Switch "on the screen" to "on the display" throughout the material below, leaving everything else unchanged.
** Start DATA SHOWN **
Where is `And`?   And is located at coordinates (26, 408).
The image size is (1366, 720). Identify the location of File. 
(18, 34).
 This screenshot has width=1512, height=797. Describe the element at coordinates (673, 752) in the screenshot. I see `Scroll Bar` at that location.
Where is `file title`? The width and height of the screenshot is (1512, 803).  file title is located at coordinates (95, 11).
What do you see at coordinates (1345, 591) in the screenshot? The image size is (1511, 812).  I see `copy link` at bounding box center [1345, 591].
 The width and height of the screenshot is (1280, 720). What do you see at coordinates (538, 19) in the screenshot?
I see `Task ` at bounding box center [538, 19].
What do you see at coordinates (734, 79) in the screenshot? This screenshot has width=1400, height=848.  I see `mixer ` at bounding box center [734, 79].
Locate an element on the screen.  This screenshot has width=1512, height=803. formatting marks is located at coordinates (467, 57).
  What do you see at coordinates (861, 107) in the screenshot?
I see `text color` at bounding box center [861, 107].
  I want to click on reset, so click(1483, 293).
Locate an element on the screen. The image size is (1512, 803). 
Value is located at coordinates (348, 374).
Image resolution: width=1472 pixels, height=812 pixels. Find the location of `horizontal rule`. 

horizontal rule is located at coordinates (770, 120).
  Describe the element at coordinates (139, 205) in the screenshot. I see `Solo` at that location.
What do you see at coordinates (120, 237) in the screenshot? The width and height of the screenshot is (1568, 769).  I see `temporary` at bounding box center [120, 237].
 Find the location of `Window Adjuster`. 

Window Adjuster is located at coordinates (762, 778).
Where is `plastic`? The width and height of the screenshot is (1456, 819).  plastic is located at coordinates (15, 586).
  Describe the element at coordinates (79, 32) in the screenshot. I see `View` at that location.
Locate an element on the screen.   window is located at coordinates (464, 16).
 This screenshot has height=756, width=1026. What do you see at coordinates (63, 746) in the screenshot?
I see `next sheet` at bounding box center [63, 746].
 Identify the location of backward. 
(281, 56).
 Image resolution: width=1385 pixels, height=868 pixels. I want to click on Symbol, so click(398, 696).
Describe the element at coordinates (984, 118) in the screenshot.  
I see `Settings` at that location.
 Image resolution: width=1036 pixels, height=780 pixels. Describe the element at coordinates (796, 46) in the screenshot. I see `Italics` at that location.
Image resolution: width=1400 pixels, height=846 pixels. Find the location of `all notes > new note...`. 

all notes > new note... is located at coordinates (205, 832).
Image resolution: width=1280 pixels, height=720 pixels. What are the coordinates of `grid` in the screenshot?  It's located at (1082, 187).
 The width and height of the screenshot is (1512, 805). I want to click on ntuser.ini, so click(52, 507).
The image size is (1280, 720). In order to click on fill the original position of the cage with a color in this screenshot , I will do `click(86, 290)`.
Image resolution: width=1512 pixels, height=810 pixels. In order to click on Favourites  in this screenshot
** End DATA SHOWN **
* [SOLUTION BELOW]:
Where is `And`?   And is located at coordinates (26, 408).
The image size is (1366, 720). Identify the location of File. 
(18, 34).
 This screenshot has width=1512, height=797. Describe the element at coordinates (673, 752) in the screenshot. I see `Scroll Bar` at that location.
Where is `file title`? The width and height of the screenshot is (1512, 803).  file title is located at coordinates (95, 11).
What do you see at coordinates (1345, 591) in the screenshot? The image size is (1511, 812).  I see `copy link` at bounding box center [1345, 591].
 The width and height of the screenshot is (1280, 720). What do you see at coordinates (538, 19) in the screenshot?
I see `Task ` at bounding box center [538, 19].
What do you see at coordinates (734, 79) in the screenshot? This screenshot has width=1400, height=848.  I see `mixer ` at bounding box center [734, 79].
Locate an element on the display.  This screenshot has width=1512, height=803. formatting marks is located at coordinates (467, 57).
  What do you see at coordinates (861, 107) in the screenshot?
I see `text color` at bounding box center [861, 107].
  I want to click on reset, so click(1483, 293).
Locate an element on the display. The image size is (1512, 803). 
Value is located at coordinates (348, 374).
Image resolution: width=1472 pixels, height=812 pixels. Find the location of `horizontal rule`. 

horizontal rule is located at coordinates (770, 120).
  Describe the element at coordinates (139, 205) in the screenshot. I see `Solo` at that location.
What do you see at coordinates (120, 237) in the screenshot? The width and height of the screenshot is (1568, 769).  I see `temporary` at bounding box center [120, 237].
 Find the location of `Window Adjuster`. 

Window Adjuster is located at coordinates (762, 778).
Where is `plastic`? The width and height of the screenshot is (1456, 819).  plastic is located at coordinates (15, 586).
  Describe the element at coordinates (79, 32) in the screenshot. I see `View` at that location.
Locate an element on the display.   window is located at coordinates (464, 16).
 This screenshot has height=756, width=1026. What do you see at coordinates (63, 746) in the screenshot?
I see `next sheet` at bounding box center [63, 746].
 Identify the location of backward. 
(281, 56).
 Image resolution: width=1385 pixels, height=868 pixels. I want to click on Symbol, so click(398, 696).
Describe the element at coordinates (984, 118) in the screenshot.  
I see `Settings` at that location.
 Image resolution: width=1036 pixels, height=780 pixels. Describe the element at coordinates (796, 46) in the screenshot. I see `Italics` at that location.
Image resolution: width=1400 pixels, height=846 pixels. Find the location of `all notes > new note...`. 

all notes > new note... is located at coordinates (205, 832).
Image resolution: width=1280 pixels, height=720 pixels. What are the coordinates of `grid` in the screenshot?  It's located at (1082, 187).
 The width and height of the screenshot is (1512, 805). I want to click on ntuser.ini, so click(52, 507).
The image size is (1280, 720). In order to click on fill the original position of the cage with a color in this screenshot , I will do `click(86, 290)`.
Image resolution: width=1512 pixels, height=810 pixels. In order to click on Favourites  in this screenshot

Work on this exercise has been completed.